Thursday, 14 de November de 2024 ISSN 1519-7670 - Ano 24 - nº 1314

Grampos são feitos para vazar

Os ‘grampos da Abin’ – ou que nome o caso venha a tomar nos próximos dias – fazem parte da edição mais recente do velho, surrado e suspeito ‘Jornalismo Fiteiro’.


Mais uma vez a imprensa, no caso o semanário Veja, serviu como veiculadora de uma denúncia que recebeu pronta, no colo, talvez até entregue na redação por um motoboy. Desta vez não foi uma fita, vídeo ou dossiê, mas a transcrição de uma rápida e aparentemente inofensiva conversa do presidente do Supremo Tribunal Federal (STF) Gilmar Mendes com o senador oposicionista Demóstenes Torres (DEM-GO).


O gentil doador do documento que, segundo a Veja, era funcionário da Agência Brasileira de Inteligência (Abin), não estava interessado em divulgar alguma conversa comprometedora do chefe do Poder Judiciário. Nunca se saberá se é efetivamente funcionário, se procurou os repórteres da revista movido por um dever cívico-moral ou se está a serviço de alguém – dentro ou fora da Abin – interessado em atingir a sua direção ou mesmo as esferas superiores.
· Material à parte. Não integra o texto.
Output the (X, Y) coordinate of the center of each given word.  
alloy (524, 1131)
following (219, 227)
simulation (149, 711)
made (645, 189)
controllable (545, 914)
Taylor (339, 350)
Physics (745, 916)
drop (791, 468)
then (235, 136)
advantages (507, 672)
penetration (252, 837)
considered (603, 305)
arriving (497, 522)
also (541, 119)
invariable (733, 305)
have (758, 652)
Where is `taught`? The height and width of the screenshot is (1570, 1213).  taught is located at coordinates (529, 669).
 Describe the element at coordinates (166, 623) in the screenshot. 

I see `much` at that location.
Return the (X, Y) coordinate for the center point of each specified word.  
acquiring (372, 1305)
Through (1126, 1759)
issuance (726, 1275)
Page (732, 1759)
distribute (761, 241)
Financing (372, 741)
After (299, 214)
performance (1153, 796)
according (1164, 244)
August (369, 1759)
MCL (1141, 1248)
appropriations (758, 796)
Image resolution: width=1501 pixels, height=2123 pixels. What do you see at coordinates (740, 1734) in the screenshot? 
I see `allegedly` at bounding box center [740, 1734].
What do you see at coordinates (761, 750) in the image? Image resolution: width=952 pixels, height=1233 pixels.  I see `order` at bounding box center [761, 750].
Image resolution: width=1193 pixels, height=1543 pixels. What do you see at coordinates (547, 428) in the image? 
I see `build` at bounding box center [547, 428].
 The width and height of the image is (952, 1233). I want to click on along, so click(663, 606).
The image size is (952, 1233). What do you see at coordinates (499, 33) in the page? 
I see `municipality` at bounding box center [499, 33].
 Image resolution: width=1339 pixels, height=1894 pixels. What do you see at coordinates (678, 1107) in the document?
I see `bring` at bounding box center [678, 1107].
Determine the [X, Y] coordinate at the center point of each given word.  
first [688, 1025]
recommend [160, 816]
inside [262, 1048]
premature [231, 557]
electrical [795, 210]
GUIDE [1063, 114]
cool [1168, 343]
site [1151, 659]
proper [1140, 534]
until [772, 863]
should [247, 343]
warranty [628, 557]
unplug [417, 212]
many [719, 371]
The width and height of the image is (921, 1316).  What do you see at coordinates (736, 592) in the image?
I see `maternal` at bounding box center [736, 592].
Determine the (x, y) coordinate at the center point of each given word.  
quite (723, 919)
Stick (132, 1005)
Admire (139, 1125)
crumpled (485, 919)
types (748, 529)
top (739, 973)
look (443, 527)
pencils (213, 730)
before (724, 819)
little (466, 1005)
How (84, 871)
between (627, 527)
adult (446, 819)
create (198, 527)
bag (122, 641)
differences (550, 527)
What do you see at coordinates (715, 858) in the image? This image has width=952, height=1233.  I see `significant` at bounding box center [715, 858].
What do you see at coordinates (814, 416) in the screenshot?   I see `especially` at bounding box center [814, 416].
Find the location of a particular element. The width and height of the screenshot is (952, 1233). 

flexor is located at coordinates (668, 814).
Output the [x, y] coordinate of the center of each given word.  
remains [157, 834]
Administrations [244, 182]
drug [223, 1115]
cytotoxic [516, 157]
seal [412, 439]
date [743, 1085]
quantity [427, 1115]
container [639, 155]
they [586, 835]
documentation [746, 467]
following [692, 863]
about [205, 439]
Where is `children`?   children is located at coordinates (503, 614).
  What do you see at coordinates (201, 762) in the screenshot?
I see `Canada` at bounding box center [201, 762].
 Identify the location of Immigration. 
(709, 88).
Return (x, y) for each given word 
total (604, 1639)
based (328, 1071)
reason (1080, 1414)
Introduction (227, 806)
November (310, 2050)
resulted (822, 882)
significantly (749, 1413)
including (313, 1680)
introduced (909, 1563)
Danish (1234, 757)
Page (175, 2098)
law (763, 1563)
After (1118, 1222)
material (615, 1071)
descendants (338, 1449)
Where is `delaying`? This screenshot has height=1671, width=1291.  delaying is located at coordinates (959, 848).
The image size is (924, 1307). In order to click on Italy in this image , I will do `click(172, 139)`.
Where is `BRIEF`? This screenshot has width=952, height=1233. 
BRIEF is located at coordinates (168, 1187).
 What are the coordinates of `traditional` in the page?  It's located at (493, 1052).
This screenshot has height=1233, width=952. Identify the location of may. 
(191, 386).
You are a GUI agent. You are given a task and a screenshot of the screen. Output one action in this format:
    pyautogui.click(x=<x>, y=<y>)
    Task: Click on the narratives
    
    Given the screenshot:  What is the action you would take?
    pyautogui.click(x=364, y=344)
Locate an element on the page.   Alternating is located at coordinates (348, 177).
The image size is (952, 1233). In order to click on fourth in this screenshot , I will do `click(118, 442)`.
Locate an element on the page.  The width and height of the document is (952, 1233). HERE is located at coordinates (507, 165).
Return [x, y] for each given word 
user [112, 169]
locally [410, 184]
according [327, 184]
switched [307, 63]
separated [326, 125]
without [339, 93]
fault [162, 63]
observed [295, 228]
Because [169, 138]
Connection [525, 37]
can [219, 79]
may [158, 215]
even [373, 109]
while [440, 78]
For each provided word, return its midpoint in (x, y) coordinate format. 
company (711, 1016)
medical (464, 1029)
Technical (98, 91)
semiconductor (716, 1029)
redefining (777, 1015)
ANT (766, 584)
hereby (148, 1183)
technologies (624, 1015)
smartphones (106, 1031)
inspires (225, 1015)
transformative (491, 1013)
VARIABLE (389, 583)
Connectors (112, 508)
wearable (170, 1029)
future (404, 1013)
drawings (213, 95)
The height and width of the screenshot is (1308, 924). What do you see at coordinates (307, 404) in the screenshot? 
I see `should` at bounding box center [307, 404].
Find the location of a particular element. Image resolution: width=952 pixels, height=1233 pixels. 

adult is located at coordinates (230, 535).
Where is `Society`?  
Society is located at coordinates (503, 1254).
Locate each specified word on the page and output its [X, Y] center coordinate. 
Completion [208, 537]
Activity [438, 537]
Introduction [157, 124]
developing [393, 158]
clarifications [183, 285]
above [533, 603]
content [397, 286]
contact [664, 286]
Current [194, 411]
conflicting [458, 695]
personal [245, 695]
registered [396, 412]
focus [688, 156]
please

O presidente do STF, Gilmar Mendes, já reclamou várias vezes – inclusive por via judicial – contra gravações clandestinas nos seus telefones. Em maio deste ano, este Observatório publicou um voto de Mendes que foi acompanhado por decisão da Segunda Turma do STF em favor da concessão de habeas corpus a um deputado distrital envolvido nas investigações da Operação Navalha, da Polícia Federal, que investigava fraudes em licitações públicas comandadas pela Construtora Gautama. Em seu voto, Mendes protestou contra o vazamento de fatos sigilosos da operação para a imprensa, contra o monitoramento de conversas telefônicas suas com o procurador-geral da República, e queixou-se do envolvimento indevido do seu nome entre os beneficiários de ‘mimos e brindes’ distribuídos pela construtora [ver ‘Ministro do STF reclama de vazamentos‘]. Ninguém deu atenção ao caso, apesar de surpreendente e inédito.


Armas solertes


Os arapongas que realizaram o grampo e liberaram o seu conteúdo determinaram o timing e a repercussão da denúncia. Pretendiam fazer barulho e obrigar o governo a agir em determinada direção. A ‘crise institucional’ armada no último fim de semana – e aparentemente desarmada pelo governo na tarde da segunda-feira (1/9) – não pode ser atribuída à rivalidade entre o ministro Tarso Genro e o ex-ministro da Casa Civil, José Dirceu. Transcende aos meandros da Operação Satiagraha, mas não pode ser desligada do grampo que vazou para a imprensa com a complicada conversa do ex-deputado Luiz Eduardo Greenlagh, advogado de Daniel Dantas, e o chefe-de-gabinete do presidente Lula, Gilberto Carvalho. A Abin fez parte desta conversa.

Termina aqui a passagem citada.